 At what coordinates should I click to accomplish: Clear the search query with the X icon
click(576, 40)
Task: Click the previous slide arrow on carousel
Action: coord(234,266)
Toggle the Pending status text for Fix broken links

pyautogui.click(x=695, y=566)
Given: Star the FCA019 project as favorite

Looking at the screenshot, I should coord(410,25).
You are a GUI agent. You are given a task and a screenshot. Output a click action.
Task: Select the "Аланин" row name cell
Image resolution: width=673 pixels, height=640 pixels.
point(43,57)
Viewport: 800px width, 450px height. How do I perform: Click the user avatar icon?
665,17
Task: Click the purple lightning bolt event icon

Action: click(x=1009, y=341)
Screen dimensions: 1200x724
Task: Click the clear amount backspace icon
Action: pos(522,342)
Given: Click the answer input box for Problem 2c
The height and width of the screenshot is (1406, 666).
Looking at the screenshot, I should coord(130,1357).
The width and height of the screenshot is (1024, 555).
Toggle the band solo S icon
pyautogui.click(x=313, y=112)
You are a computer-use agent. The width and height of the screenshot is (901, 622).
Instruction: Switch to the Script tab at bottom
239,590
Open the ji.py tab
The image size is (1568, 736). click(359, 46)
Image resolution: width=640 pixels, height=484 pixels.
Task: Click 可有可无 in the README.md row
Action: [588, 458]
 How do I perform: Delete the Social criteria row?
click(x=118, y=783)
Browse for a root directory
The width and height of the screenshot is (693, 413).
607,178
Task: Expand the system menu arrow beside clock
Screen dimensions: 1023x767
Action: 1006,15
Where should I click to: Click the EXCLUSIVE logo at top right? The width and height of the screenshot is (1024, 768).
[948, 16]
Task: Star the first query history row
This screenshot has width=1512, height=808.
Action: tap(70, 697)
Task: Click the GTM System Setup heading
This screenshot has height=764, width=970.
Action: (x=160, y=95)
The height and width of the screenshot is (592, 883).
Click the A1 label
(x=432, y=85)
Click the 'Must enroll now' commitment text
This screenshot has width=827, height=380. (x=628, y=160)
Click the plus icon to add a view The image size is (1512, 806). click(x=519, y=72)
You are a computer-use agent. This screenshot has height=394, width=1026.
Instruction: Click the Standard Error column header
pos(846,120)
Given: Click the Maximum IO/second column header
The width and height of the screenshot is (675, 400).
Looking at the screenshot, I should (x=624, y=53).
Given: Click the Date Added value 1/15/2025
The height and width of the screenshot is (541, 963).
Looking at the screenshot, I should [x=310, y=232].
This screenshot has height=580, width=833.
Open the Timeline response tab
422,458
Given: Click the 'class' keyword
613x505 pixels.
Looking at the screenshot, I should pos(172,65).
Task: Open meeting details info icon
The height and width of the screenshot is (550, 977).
--------------------
Task prompt ->
Look through the records above for the word "agent" and state how many lines contain it, giving the number alone.

Solution to the exercise ->
3